RHEL/CentOS 7 shipped with 5.1.2alpha, including the threaded
encoder that is behind #ifdef LZMA_UNSTABLE in the API headers.
In 5.1.2alpha these symbols are under XZ_5.1.2alpha in liblzma.map.
API/ABI compatibility tracking isn't done between development
releases so newer releases didn't have XZ_5.1.2alpha anymore.

Later RHEL/CentOS 7 updated xz to 5.2.2 but they wanted to keep
the exported symbols compatible with 5.1.2alpha. After checking
the ABI changes it turned out that >= 5.2.0 ABI is backward
compatible with the threaded encoder functions from 5.1.2alpha
(but not vice versa as fixes and extensions to these functions
were made between 5.1.2alpha and 5.2.0).

In RHEL/CentOS 7, XZ Utils 5.2.2 was patched with
xz-5.2.2-compat-libs.patch to modify liblzma.map:

  - XZ_5.1.2alpha was added with lzma_stream_encoder_mt and
    lzma_stream_encoder_mt_memusage. This matched XZ Utils 5.1.2alpha.

  - XZ_5.2 was replaced with XZ_5.2.2. It is clear that this was
    an error; the intention was to keep using XZ_5.2 (XZ_5.2.2
    has never been used in XZ Utils). So XZ_5.2.2 lists all
    symbols that were listed under XZ_5.2 before the patch.
    lzma_stream_encoder_mt and _mt_memusage are included too so
    they are listed both here and under XZ_5.1.2alpha.

The patch didn't add any __asm__(".symver ...") lines to the .c
files. Thus the resulting liblzma.so exports the threaded encoder
functions under XZ_5.1.2alpha only. Listing the two functions
also under XZ_5.2.2 in liblzma.map has no effect without
matching .symver lines.

The lack of XZ_5.2 in RHEL/CentOS 7 means that binaries linked
against unpatched XZ Utils 5.2.x won't run on RHEL/CentOS 7.
This is unfortunate but this alone isn't too bad as the problem
is contained within RHEL/CentOS 7 and doesn't affect users
of other distributions. It could also be fixed internally in
RHEL/CentOS 7.

The second problem is more serious: In XZ Utils 5.2.2 the API
headers don't have #ifdef LZMA_UNSTABLE for obvious reasons.

·····

Work to complete:
**a.** Answer each question from the liblzma notes:
(i) What version of xz did RHEL/CentOS 7 originally ship with?
(ii) What is the name of the patch that modified liblzma.map?
(iii) Under which version node does the resulting liblzma.so export the threaded encoder functions?
**b.** Can you extract the passage of the liblzma notes starting with "- XZ_5.1.2alpha was" and going on through "before the patch."?
The data that come next are separate from the liblzma notes.

[Saved entries]
·····

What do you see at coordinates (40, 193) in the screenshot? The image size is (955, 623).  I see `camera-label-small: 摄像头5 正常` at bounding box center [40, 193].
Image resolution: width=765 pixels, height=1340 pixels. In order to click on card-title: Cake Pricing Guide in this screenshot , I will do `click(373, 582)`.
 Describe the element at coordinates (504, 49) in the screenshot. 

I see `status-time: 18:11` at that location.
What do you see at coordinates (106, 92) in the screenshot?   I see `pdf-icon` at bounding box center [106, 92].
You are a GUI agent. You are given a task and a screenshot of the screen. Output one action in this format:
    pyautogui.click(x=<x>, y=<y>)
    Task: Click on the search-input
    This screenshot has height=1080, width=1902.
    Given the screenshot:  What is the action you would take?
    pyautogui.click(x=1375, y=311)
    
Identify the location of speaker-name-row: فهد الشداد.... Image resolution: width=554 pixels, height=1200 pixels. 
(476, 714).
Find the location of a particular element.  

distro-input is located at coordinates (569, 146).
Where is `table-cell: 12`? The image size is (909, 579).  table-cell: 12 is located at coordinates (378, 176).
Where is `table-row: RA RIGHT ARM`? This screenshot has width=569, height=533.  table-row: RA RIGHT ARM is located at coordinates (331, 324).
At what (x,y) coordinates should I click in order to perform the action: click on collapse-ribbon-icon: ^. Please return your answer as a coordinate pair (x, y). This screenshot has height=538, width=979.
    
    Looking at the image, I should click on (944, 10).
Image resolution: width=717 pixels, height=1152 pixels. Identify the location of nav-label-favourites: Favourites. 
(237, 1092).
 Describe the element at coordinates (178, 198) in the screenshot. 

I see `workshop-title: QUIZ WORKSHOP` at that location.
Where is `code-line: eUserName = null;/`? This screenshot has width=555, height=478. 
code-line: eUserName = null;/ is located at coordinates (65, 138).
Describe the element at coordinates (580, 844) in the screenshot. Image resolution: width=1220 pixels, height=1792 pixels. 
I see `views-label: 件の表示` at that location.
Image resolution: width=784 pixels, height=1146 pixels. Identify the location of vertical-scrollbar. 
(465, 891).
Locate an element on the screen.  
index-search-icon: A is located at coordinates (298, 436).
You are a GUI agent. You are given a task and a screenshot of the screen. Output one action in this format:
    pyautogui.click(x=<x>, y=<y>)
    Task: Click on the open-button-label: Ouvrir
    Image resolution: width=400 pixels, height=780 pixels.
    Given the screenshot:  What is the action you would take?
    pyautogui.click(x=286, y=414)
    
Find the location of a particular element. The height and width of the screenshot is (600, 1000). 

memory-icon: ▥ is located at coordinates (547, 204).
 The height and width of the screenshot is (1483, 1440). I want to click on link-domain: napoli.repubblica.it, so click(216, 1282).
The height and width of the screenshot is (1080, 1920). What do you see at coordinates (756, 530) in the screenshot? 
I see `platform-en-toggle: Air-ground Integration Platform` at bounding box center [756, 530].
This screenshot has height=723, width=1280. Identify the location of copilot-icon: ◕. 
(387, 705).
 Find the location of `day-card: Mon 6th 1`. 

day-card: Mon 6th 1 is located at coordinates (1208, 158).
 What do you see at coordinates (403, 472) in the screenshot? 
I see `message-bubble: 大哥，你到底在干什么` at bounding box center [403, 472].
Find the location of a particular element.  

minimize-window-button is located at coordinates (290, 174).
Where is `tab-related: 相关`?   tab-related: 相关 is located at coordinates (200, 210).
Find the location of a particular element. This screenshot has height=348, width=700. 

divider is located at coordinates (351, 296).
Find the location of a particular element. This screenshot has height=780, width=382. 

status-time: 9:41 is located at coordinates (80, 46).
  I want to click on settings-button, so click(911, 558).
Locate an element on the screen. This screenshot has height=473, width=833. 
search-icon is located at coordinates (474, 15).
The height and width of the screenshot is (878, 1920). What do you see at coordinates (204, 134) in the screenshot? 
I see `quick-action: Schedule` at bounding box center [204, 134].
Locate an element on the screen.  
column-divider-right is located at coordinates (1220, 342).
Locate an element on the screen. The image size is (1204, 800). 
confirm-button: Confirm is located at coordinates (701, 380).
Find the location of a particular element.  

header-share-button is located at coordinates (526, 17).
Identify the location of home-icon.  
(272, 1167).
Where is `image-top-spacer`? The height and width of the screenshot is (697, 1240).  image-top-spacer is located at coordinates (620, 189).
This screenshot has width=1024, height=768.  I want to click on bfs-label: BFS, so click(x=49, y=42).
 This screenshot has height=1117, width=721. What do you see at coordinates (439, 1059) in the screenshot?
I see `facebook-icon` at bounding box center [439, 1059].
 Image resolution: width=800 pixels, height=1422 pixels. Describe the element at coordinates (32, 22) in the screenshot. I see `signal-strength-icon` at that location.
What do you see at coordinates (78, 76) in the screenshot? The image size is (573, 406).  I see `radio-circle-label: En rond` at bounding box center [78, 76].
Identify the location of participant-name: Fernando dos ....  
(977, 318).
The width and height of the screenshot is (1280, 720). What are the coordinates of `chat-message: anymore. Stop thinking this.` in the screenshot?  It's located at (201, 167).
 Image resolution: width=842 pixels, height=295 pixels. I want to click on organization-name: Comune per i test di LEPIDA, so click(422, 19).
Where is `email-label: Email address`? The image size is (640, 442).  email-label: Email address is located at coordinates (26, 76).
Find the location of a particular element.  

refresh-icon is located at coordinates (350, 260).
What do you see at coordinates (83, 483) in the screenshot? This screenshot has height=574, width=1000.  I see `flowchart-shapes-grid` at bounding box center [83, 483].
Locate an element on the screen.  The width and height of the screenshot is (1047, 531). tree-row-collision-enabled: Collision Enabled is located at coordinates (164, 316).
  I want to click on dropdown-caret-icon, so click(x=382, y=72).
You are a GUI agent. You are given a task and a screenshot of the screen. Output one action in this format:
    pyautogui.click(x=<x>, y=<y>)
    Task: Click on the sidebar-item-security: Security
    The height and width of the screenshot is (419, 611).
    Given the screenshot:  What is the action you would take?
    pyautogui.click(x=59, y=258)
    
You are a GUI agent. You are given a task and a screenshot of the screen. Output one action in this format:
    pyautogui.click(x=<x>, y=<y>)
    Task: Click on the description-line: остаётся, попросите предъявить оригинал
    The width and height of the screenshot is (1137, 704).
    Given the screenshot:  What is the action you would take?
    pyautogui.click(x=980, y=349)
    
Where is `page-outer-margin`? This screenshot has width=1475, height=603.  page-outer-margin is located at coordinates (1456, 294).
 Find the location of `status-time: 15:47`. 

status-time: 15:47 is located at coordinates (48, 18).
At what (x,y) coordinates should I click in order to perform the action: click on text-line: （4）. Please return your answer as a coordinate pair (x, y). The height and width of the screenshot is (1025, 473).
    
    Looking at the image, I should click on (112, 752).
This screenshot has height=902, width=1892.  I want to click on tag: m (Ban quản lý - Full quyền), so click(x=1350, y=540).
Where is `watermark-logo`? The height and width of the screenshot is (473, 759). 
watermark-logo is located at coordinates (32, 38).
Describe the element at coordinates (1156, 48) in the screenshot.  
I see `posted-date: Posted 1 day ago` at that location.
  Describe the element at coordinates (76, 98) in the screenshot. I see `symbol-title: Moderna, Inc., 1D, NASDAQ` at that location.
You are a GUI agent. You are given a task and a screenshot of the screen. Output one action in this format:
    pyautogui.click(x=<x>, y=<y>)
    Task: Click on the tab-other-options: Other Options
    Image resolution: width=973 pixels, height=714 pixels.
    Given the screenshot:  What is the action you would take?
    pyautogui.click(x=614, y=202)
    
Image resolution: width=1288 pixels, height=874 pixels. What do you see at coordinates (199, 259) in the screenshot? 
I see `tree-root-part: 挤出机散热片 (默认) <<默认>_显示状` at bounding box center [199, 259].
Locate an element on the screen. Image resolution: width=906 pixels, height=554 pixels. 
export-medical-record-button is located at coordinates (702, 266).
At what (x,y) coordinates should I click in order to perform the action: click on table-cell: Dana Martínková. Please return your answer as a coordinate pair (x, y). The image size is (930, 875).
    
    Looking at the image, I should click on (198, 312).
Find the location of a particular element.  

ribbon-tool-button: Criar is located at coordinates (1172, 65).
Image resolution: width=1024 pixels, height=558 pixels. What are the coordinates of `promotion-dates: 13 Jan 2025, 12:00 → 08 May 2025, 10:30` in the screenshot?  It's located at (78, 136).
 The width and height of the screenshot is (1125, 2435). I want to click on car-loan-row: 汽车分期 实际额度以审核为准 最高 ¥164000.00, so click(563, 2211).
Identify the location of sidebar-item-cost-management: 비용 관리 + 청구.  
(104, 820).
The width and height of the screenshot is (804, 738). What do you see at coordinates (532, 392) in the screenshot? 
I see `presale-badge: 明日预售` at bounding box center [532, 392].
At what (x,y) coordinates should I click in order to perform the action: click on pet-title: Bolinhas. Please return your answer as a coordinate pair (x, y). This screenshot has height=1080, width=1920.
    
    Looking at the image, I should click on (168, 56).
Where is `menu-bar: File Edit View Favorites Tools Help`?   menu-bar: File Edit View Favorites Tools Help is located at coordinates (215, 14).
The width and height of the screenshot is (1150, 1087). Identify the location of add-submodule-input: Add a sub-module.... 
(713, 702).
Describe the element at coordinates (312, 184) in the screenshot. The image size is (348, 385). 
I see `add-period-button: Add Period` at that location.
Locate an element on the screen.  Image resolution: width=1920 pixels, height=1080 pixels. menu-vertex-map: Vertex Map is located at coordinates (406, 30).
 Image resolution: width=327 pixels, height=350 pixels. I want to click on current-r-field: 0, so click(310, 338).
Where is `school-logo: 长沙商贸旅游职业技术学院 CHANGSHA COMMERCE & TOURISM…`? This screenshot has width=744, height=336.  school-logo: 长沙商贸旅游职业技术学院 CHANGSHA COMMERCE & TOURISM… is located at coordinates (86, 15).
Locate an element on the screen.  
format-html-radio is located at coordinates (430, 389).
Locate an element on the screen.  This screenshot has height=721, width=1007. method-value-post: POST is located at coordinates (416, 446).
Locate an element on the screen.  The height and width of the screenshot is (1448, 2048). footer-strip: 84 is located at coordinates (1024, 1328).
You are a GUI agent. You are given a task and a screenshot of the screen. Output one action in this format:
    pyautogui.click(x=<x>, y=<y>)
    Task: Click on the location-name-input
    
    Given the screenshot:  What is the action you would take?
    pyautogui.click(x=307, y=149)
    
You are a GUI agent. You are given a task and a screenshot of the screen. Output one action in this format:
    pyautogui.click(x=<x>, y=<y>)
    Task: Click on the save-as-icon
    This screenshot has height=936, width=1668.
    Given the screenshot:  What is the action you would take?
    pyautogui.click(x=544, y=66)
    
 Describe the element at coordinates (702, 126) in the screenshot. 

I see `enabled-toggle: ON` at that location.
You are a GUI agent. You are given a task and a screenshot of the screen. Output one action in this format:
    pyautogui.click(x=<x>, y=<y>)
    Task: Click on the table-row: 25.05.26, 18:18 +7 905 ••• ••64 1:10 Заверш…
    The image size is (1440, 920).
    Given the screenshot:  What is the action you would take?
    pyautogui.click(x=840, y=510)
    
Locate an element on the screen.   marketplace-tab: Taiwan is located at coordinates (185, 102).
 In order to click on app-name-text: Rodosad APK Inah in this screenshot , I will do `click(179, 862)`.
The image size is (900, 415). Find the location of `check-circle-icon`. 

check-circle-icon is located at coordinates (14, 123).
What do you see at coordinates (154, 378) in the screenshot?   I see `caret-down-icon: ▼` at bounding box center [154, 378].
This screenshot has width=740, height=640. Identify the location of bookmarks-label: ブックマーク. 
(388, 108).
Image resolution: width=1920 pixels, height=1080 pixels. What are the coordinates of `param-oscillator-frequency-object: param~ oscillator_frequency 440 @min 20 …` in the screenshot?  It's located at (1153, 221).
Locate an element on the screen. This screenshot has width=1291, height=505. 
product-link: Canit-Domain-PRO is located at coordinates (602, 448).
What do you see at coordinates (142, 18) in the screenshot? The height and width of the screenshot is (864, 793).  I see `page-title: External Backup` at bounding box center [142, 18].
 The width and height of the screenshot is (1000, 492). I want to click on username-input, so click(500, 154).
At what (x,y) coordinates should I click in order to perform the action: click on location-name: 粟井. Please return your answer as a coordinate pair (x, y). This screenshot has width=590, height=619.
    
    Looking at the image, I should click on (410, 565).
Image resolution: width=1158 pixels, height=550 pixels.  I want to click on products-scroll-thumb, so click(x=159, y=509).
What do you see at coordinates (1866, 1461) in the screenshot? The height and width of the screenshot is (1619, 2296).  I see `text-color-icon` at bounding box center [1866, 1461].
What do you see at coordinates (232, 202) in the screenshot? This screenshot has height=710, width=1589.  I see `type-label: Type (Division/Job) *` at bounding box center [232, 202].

·····

Response list:
**a.**
(i) 5.1.2alpha
(ii) xz-5.2.2-compat-libs.patch
(iii) XZ_5.1.2alpha only

**b.**
- XZ_5.1.2alpha was added with lzma_stream_encoder_mt and
    lzma_stream_encoder_mt_memusage. This matched XZ Utils 5.1.2alpha.

  - XZ_5.2 was replaced with XZ_5.2.2. It is clear that this was
    an error; the intention was to keep using XZ_5.2 (XZ_5.2.2
    has never been used in XZ Utils). So XZ_5.2.2 lists all
    symbols that were listed under XZ_5.2 before the patch.